APÉNDICE. Mitra y la fiesta de los toros

El templo mitraico de Mérida, así como muchas de las esculturas a él asociadas, se hallaron cerca de la actual plaza de toros de la moderna ciudad. No parece del todo casualidad sino acaso una especie de Justicia poética o verdadera memoria histórica. En efecto, muchos estudiosos consideran la Fiesta Nacional española heredera o consecuencia transformada del antiguo culto mitraico. La Fiesta también es un ritual de sacrificio de un toro, extraordinario animal, magnífica joya de nuestra zootecnia, pieza fundamental en el ecosistema de la dehesa, de tan preciosa biodiversidad. De algún modo es su símbolo y en lo que se refiere a cadena trófica y a biotopo, el toro bravo condensa en su propia carne la potencialidad de un ecosistema cuya existencia se vería amenazada si tan hermoso animal se extinguiera a consecuencia de la sectaria, despótica, e irresponsable prohibición de la Fiesta nacional.

El toro de lidia es símbolo vivo de la Naturaleza pero en un plano psicológico también de las pulsiones subconscientes del hombre y del héroe, contra las que éste ha de enfrentarse, luchar y tratar de vencer.

Una de ellas es el miedo.

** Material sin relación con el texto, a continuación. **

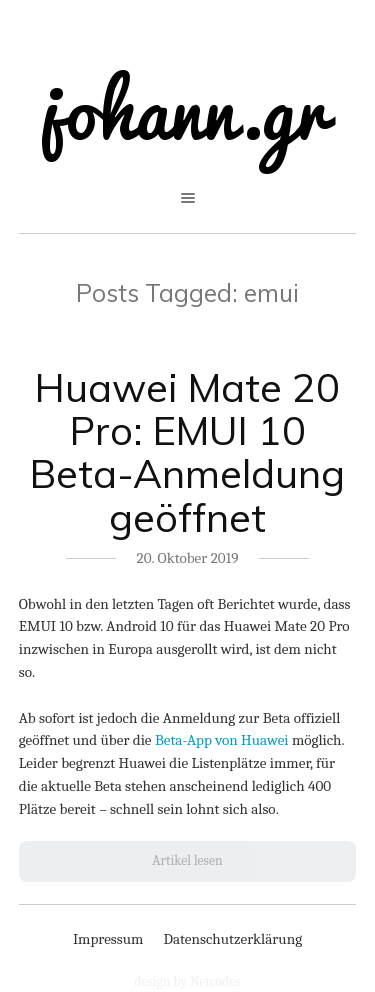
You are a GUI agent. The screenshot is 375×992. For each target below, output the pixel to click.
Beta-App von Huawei (222, 740)
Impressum (108, 939)
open (188, 198)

Cuando se dominan y encauzan las pasiones se puede construir algo superior, civilización. El control del miedo asociado al orden preciso de la lidia puede originar un arte fugaz con momentos de gran emoción y valor estético.

La espada es un símbolo polisémico. Uno de sus significados es el de la sabiduría para discernir, para separar lo cierto de lo incierto, lo bueno de lo malo. Otro es el de protección contra las agresiones del Mal. Muerto a espada como Mitra hace en acto sagrado, el toro que representa las fuerzas oscuras del inconsciente es transformado en instrumento de elevación, el hombre realizado ha conseguido superar su naturaleza inferior, dominar sus pasiones o apetitos para manifestar la versión más elevada de sí mismo. Una especie de superación mayéutica al ser llevadas las fuerzas y pasiones ocultas al mundo consciente, incluso para crear Belleza y repartirla.

Una tradición que aún se mantiene, si bien algo deformada, en algunos lugares de España. Durante las fiestas de San Juan, solsticio de verano, en la Soria de caballeros templarios y sanjuanistas de poetas como Bécquer o Machado, la fiesta ritual incluye que la carne de los toros muertos durante la lidia se reparte entre los asistentes en una especie de comunión recuerdo de la antigua ceremonia mitraica.

Don Alfonso X el Sabio reconocía este carácter originalmente sagrado de la fiesta de los Toros al prohibir cobrar dinero o el lucro entre sus participantes.